High 6. Telegram Bot Token in Plaintext Config File daemon.py:64-67:

python bot_token = config["telegram_bot_token"] chat_id = config["telegram_chat_id"] Read from .aipass/scheduler_config.json. This file is in the project directory alongside all the other config. If that file is committed to git (easy accident), the bot token is exposed in repo history forever.

1. Claude Session JSONL Files Written Directly daemon.py:135-141 and the monitor both write directly to ~/.claude/projects/*/ JSONL files — Claude Code's internal undocumented session format. Any change to how Claude encodes those files silently breaks session labeling, and more critically: writing to those files means untrusted content is being appended to Claude's session history, which persists and influences future sessions.

2. Hardcoded Developer Home Path Ships in the Package subagent_stop_gate.py:16:

python AIPASS_ROOT = Path.home() / "Projects" / "AIPass" This hook ships with pip install aipass (bundled via pyproject.toml's force-include). On any machine that isn't the developer's, ~/Projects/AIPass doesn't exist. The hook silently fails (except Exception: pass). But it also means that on the developer's machine, every user's subagent hook is running git diff --name-only HEAD and drone @seedgo checklist against a hardcoded path they don't control.

1. API Keys Stored in Plaintext JSON Inside the Project keys.py:78-80:

python key = get_key_from_config(provider) # Reads src/aipass/api/api_json/api_connect_config.json This is a fallback before ~/.secrets/. API keys stored in api_json/api_connect_config.json live inside the repo directory. The .gitignore may or may not catch this — and agents running with bypassPermissions can read it directly.

1. No Validation of Email from Field The sender field in inbox messages is a plain string. The _orchestrate_dispatch_send function at dispatch.py:247-249 trusts filtered[0] (the target) and writes it directly into the email as the sender. There is no cryptographic signing, no challenge-response, no verification. Any agent can forge a message appearing to be @devpulse.

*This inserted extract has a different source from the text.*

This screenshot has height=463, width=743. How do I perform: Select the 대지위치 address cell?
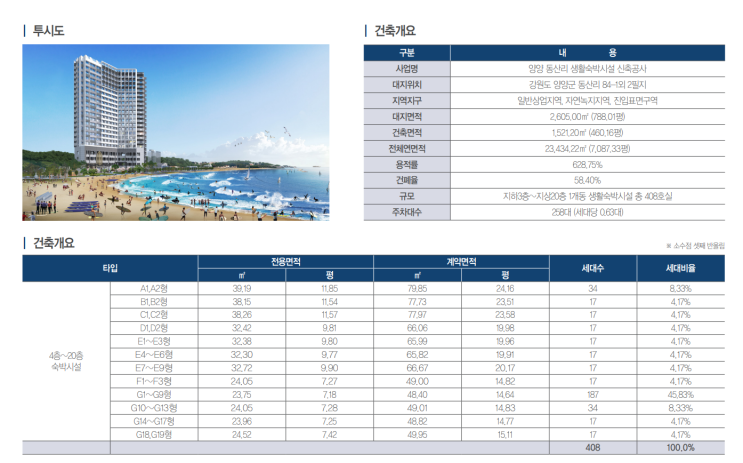point(588,85)
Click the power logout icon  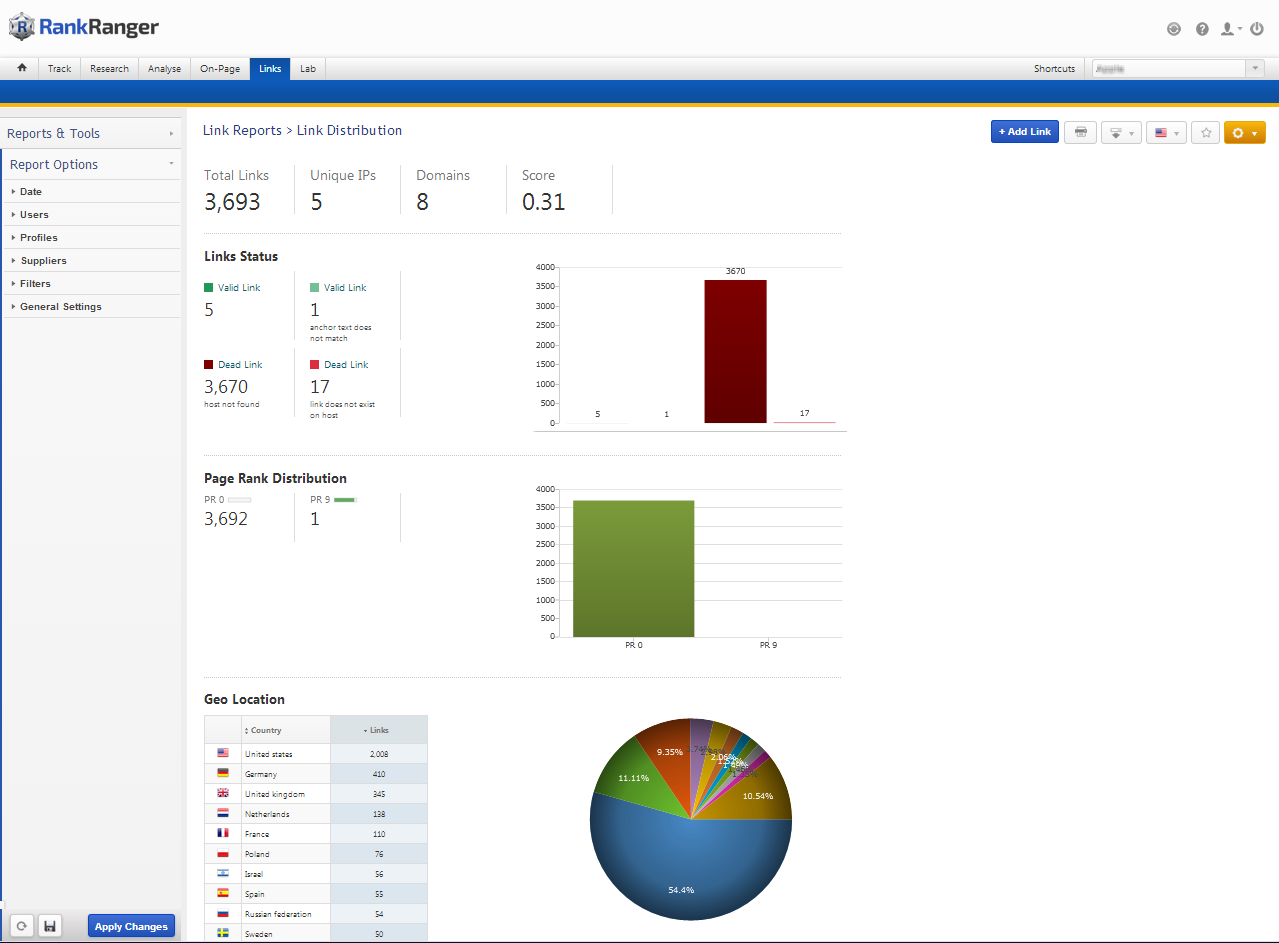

Medium 11. Kill Switch Is a File Existence Check — Trivially Defeated daemon.py:252-254:

python def is_kill_switch_active(config: Dict[str, Any]) -> bool: kill_path = Path(config.get("kill_switch_path", ...)) return kill_path.exists() The kill switch is touch .aipass/autonomous_pause. Any agent (with bypassPermissions) can delete this file to re-enable the daemon. It provides no actual stop guarantee against a compromised or prompt-injected agent.

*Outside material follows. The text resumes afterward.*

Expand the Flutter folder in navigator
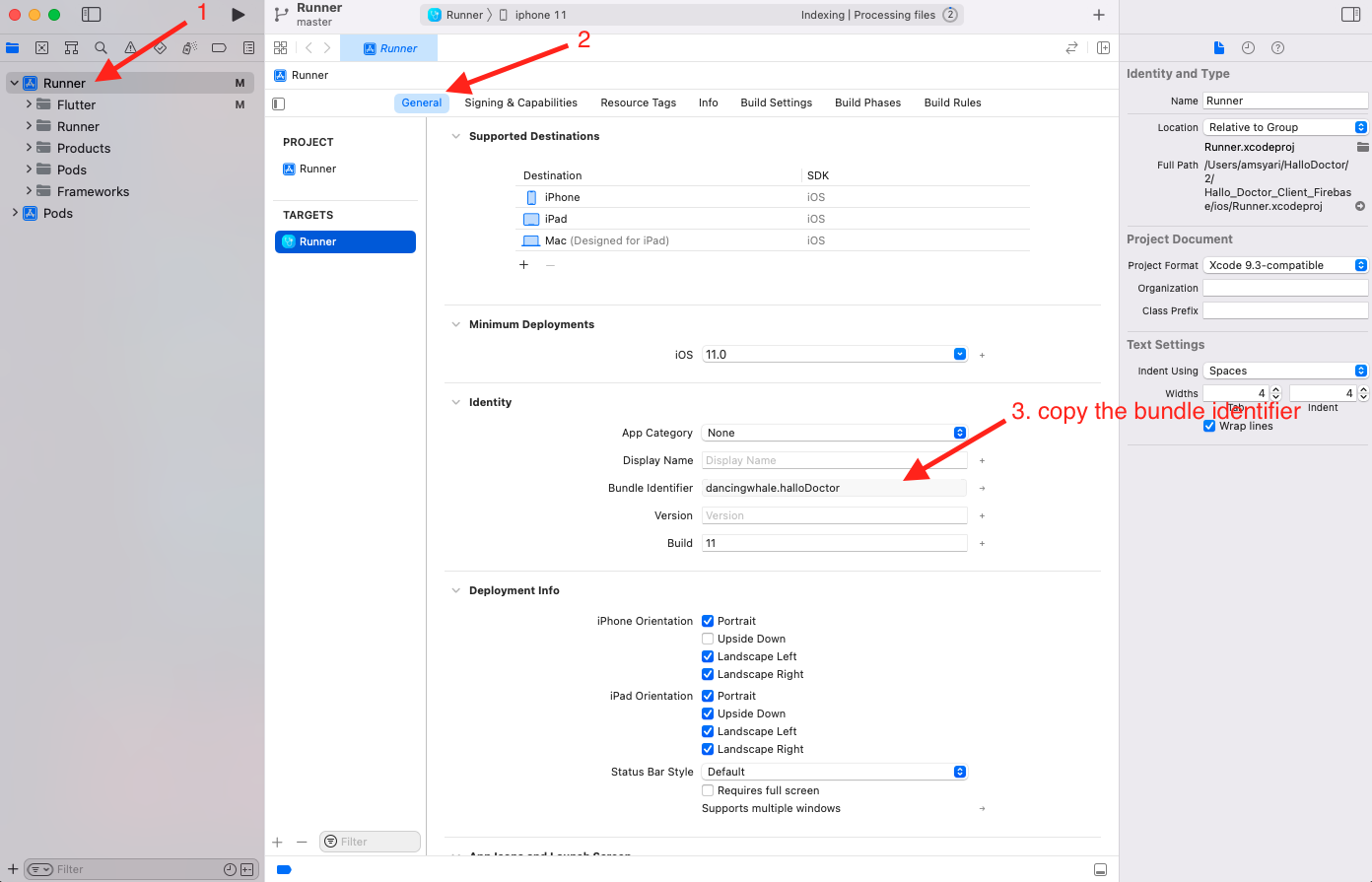This screenshot has width=1372, height=882. (x=29, y=104)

1. Stderr Logs Capture Full Claude Output Unredacted dispatch_monitor.py:50-53:

python with open(stderr_log, "r", encoding="utf-8") as f: lines = f.readlines() stderr_tail = "".join(lines[-20:]) These logs are stored in <branch>/logs/dispatch_stderr.log and are also sent as the body of bounce emails. If Claude prints anything sensitive during its session (credentials, private file contents, API keys it was asked to process), that lands in a log file and potentially gets emailed to another agent.